→ Problem description:
Rewrite every line of the data below as a Markdown table with the columns "Row" and "Entry," skipping blank lines. Leave the pictures out of the table.

→ Dataset excerpt:
○ ○ ○ ○ ○

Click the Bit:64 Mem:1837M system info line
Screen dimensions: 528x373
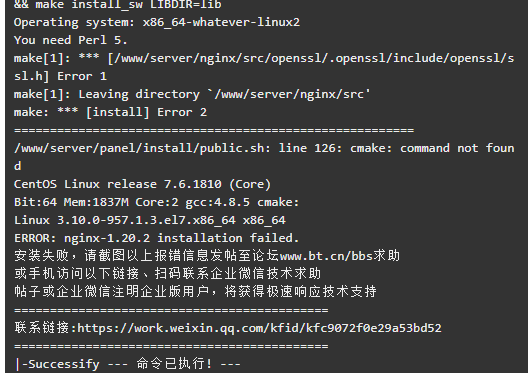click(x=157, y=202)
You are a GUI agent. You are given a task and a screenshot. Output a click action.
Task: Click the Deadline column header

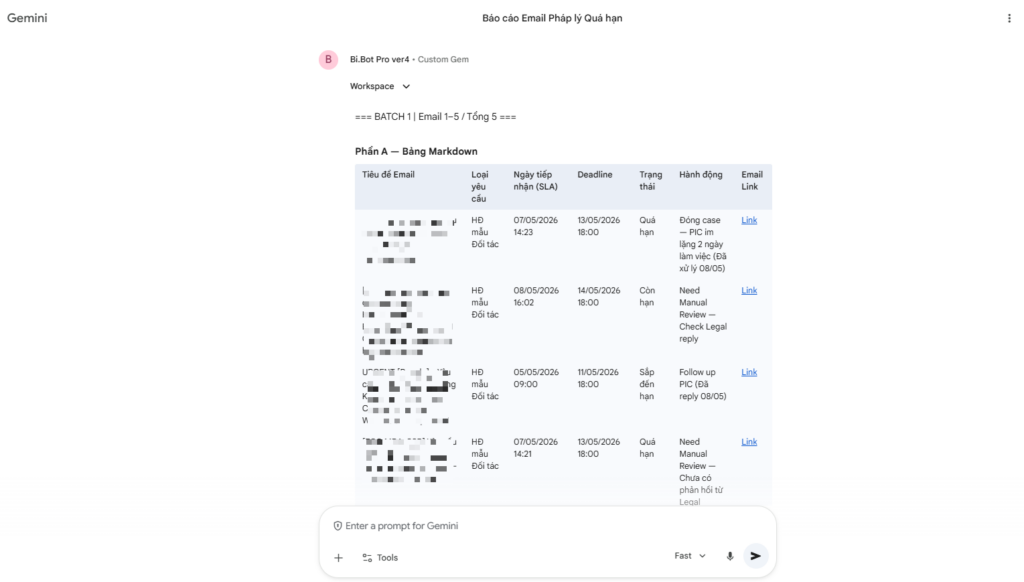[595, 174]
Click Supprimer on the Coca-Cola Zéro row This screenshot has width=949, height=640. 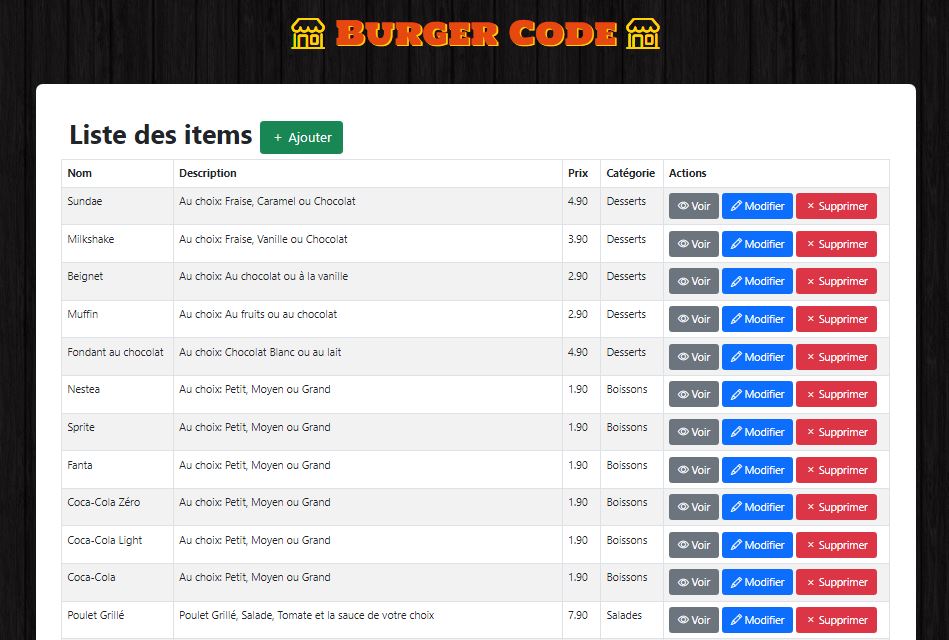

○ ○ ○ ○ ○

→ Exercise response:
| Row | Entry |
|---|---|
| 1 | Click the Bit:64 Mem:1837M system info line |
| 2 | Screen dimensions: 528x373 |
| 3 | click(x=157, y=202) |
| 4 | You are a GUI agent. You are given a task and a screenshot. Output a click action. |
| 5 | Task: Click the Deadline column header |
| 6 | [595, 174] |
| 7 | Click Supprimer on the Coca-Cola Zéro row This screenshot has width=949, height=640.  |